#### Input for this task
■ ■ ■ ■

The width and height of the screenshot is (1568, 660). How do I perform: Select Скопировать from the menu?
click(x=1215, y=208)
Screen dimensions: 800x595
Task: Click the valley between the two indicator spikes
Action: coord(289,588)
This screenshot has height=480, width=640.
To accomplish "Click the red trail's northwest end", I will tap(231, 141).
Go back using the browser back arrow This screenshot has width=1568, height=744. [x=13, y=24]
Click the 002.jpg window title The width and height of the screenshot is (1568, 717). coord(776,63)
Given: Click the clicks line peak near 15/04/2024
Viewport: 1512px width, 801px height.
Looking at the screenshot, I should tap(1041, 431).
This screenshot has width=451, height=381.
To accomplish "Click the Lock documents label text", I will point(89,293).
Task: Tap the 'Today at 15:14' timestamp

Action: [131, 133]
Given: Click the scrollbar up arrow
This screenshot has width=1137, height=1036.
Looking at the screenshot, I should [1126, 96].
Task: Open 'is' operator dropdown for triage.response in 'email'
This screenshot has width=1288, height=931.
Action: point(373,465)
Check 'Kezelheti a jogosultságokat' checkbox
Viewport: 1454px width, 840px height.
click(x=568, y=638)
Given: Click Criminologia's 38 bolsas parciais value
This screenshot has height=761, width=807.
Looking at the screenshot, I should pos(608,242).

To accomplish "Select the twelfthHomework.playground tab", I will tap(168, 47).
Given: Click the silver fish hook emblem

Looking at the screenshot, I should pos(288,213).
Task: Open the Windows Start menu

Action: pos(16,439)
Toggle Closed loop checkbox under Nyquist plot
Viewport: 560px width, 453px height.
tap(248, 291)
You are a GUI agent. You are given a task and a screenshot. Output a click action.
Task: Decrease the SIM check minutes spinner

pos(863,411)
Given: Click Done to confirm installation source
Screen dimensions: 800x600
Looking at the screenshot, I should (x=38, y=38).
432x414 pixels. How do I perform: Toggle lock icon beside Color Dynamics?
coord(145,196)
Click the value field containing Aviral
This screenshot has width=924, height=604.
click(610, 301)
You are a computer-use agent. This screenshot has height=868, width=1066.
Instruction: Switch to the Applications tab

■ ■ ■ ■

#### Problem to work on
Check each line above for the word "accomplish", and copy the lines where it appears.

#### Solved exercise
To accomplish "Click the red trail's northwest end", I will tap(231, 141).
To accomplish "Click the Lock documents label text", I will point(89,293).
To accomplish "Select the twelfthHomework.playground tab", I will tap(168, 47).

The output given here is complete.